== Problem ==
Copy the following lines exactly, covering every item.

[Items from a dataset]
|---|
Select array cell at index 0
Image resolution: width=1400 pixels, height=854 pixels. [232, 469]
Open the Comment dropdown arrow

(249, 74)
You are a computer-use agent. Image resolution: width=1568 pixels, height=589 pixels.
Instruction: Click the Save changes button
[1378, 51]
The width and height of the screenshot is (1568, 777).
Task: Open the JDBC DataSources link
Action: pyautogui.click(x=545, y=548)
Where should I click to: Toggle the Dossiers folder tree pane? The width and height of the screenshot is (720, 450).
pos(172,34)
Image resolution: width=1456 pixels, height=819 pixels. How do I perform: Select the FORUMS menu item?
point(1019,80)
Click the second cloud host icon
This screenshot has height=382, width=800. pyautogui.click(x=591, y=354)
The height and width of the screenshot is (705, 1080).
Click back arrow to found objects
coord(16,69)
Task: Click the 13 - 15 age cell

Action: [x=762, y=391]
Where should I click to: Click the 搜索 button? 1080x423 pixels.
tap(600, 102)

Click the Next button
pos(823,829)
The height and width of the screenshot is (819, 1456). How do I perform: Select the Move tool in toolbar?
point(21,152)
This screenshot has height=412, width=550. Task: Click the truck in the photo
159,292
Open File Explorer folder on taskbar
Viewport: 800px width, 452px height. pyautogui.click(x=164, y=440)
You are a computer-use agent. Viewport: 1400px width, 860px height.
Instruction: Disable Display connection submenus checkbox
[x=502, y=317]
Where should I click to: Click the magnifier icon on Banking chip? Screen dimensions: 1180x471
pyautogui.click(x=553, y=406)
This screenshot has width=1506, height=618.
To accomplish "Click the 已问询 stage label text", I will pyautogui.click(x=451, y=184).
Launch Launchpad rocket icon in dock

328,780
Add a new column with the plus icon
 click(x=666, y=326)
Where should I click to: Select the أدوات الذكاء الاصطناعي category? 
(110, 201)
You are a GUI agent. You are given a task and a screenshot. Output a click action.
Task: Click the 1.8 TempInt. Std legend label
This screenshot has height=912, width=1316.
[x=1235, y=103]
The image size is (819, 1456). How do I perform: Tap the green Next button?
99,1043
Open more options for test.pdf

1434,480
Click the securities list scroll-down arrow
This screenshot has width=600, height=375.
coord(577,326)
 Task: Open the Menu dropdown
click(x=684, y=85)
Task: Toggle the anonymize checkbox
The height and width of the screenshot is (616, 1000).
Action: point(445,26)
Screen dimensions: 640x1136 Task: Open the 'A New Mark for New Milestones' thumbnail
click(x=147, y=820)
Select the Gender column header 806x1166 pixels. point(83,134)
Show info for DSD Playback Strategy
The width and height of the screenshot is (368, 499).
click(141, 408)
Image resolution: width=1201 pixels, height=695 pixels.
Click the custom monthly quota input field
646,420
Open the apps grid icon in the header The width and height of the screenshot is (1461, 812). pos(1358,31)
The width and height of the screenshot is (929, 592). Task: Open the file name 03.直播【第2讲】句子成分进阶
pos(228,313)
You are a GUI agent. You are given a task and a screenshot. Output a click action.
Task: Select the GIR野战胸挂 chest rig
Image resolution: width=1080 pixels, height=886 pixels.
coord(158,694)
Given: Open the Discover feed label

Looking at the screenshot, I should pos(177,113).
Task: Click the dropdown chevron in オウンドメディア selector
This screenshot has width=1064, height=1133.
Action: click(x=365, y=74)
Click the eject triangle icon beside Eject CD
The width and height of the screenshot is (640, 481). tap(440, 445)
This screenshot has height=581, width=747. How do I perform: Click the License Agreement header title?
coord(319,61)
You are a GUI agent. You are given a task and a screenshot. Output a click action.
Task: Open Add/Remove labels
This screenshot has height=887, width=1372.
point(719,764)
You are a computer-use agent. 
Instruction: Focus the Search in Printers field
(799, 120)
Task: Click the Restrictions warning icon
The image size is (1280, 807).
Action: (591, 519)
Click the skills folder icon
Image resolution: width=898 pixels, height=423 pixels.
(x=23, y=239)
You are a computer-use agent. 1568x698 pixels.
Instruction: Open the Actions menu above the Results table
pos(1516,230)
|---|
== Expected answer ==
Select array cell at index 0
Image resolution: width=1400 pixels, height=854 pixels. [232, 469]
Open the Comment dropdown arrow

(249, 74)
You are a computer-use agent. Image resolution: width=1568 pixels, height=589 pixels.
Instruction: Click the Save changes button
[1378, 51]
The width and height of the screenshot is (1568, 777).
Task: Open the JDBC DataSources link
Action: pyautogui.click(x=545, y=548)
Where should I click to: Toggle the Dossiers folder tree pane? The width and height of the screenshot is (720, 450).
pos(172,34)
Image resolution: width=1456 pixels, height=819 pixels. How do I perform: Select the FORUMS menu item?
point(1019,80)
Click the second cloud host icon
This screenshot has height=382, width=800. pyautogui.click(x=591, y=354)
The height and width of the screenshot is (705, 1080).
Click back arrow to found objects
coord(16,69)
Task: Click the 13 - 15 age cell

Action: [x=762, y=391]
Where should I click to: Click the 搜索 button? 1080x423 pixels.
tap(600, 102)

Click the Next button
pos(823,829)
The height and width of the screenshot is (819, 1456). How do I perform: Select the Move tool in toolbar?
point(21,152)
This screenshot has height=412, width=550. Task: Click the truck in the photo
159,292
Open File Explorer folder on taskbar
Viewport: 800px width, 452px height. pyautogui.click(x=164, y=440)
You are a computer-use agent. Viewport: 1400px width, 860px height.
Instruction: Disable Display connection submenus checkbox
[x=502, y=317]
Where should I click to: Click the magnifier icon on Banking chip? Screen dimensions: 1180x471
pyautogui.click(x=553, y=406)
This screenshot has width=1506, height=618.
To accomplish "Click the 已问询 stage label text", I will pyautogui.click(x=451, y=184).
Launch Launchpad rocket icon in dock

328,780
Add a new column with the plus icon
 click(x=666, y=326)
Where should I click to: Select the أدوات الذكاء الاصطناعي category? 
(110, 201)
You are a GUI agent. You are given a task and a screenshot. Output a click action.
Task: Click the 1.8 TempInt. Std legend label
This screenshot has height=912, width=1316.
[x=1235, y=103]
The image size is (819, 1456). How do I perform: Tap the green Next button?
99,1043
Open more options for test.pdf

1434,480
Click the securities list scroll-down arrow
This screenshot has width=600, height=375.
coord(577,326)
 Task: Open the Menu dropdown
click(x=684, y=85)
Task: Toggle the anonymize checkbox
The height and width of the screenshot is (616, 1000).
Action: point(445,26)
Screen dimensions: 640x1136 Task: Open the 'A New Mark for New Milestones' thumbnail
click(x=147, y=820)
Select the Gender column header 806x1166 pixels. point(83,134)
Show info for DSD Playback Strategy
The width and height of the screenshot is (368, 499).
click(141, 408)
Image resolution: width=1201 pixels, height=695 pixels.
Click the custom monthly quota input field
646,420
Open the apps grid icon in the header The width and height of the screenshot is (1461, 812). pos(1358,31)
The width and height of the screenshot is (929, 592). Task: Open the file name 03.直播【第2讲】句子成分进阶
pos(228,313)
You are a GUI agent. You are given a task and a screenshot. Output a click action.
Task: Select the GIR野战胸挂 chest rig
Image resolution: width=1080 pixels, height=886 pixels.
coord(158,694)
Given: Open the Discover feed label

Looking at the screenshot, I should pos(177,113).
Task: Click the dropdown chevron in オウンドメディア selector
This screenshot has width=1064, height=1133.
Action: click(x=365, y=74)
Click the eject triangle icon beside Eject CD
The width and height of the screenshot is (640, 481). tap(440, 445)
This screenshot has height=581, width=747. How do I perform: Click the License Agreement header title?
coord(319,61)
You are a GUI agent. You are given a task and a screenshot. Output a click action.
Task: Open Add/Remove labels
This screenshot has height=887, width=1372.
point(719,764)
You are a computer-use agent. 
Instruction: Focus the Search in Printers field
(799, 120)
Task: Click the Restrictions warning icon
The image size is (1280, 807).
Action: (591, 519)
Click the skills folder icon
Image resolution: width=898 pixels, height=423 pixels.
(x=23, y=239)
You are a computer-use agent. 1568x698 pixels.
Instruction: Open the Actions menu above the Results table
pos(1516,230)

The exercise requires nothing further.